───── Text ─────

# Brown Diatoms, dosing and lights?



## Aquaticz (Dec 26, 2009)

I have had this myself. Typically is newer tank. I would do two things, maybe 3
1. keep filter clean
2. Tank may be going through mini cycles, how much of a WC are u doing.
3. If light drives CO2 and together they promote growth...try cutting back on the light for a few days and see if that has an effect


Last but not least, it seems to me that the more plants the better. Ido not know exactly why, but to me it seems to be able to tolerate more when packed.


Hope this helps u
Lexus know your results


Sent from my iPad using Tapatalk HD


----------



## Seattle_Aquarist (Jun 15, 2008)

Hi Golightly,

Or, the easiest method to control diatoms is to add an Otocinclus or two. Otos eat diatoms like I eat ice cream; typically I have at least one Oto per 10 gallons of aquarium volume.


----------



## AlyeskaGirl (Oct 6, 2011)

How old are your light tubes?


----------



## DarkCobra (Jun 22, 2004)

At 35par, this is a low light tank. With so little light to start with, you can't afford to lose much before plants start to struggle.

In my low light tanks, any time I see this algae in this growth pattern, I know that's what has happened. Typically I find the splash guards are obviously quite dirty, and a good cleaning solves the problem; though it may take a week or two to see the result, as all changes occur slowly in low light. If I find the guards need cleaning more frequently than in the past and when only a little dirty, and I know the bulbs are years old, then it's time for new bulbs.

And finally, if the guards have to be kept meticulously clean to avoid this even with known good bulbs, I know I'm making things harder on myself than necessary by providing an insufficient light margin; and look into increasing the light slightly.

There are other possibilities, of course. Your parameters, if correct, eliminate many of them. I assume you're also providing enough potassium, iron and other micros, and not overfeeding.


----------



## Golightly (Jan 14, 2011)

AlyeskaGirl said:


> How old are your light tubes?





DarkCobra said:


> At 35par, this is a low light tank. With so little light to start with, you can't afford to lose much before plants start to struggle.
> 
> In my low light tanks, any time I see this algae in this growth pattern, I know that's what has happened. Typically I find the splash guards are obviously quite dirty, and a good cleaning solves the problem; though it may take a week or two to see the result, as all changes occur slowly in low light. If I find the guards need cleaning more frequently than in the past and when only a little dirty, and I know the bulbs are years old, then it's time for new bulbs.
> 
> ...


I have 3 LED light units set to 40% power, I can easily raise that but I'm trying to avoid problems with algae by using lower light levels. (The lights are in pristine condition and very high quality.)

Do you think it's because of low light levels? In my experience the higher light the more diatoms I get.

───── Dataset content ─────

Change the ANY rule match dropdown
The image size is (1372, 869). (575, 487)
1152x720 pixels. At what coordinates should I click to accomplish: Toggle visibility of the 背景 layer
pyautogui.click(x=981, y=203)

─────

**Exercise requirements**
a) Name every user who posted in the diatom thread.
b) From the diatom thread, copy the passage that begins at "Or, the easiest" and stops after "(Oct 6, 2011)".
The listing stands apart from the diatom thread.

**Solutions to the exercise**
a) Aquaticz, Seattle_Aquarist, AlyeskaGirl, DarkCobra, Golightly

b)
Or, the easiest method to control diatoms is to add an Otocinclus or two. Otos eat diatoms like I eat ice cream; typically I have at least one Oto per 10 gallons of aquarium volume.


----------



## AlyeskaGirl (Oct 6, 2011)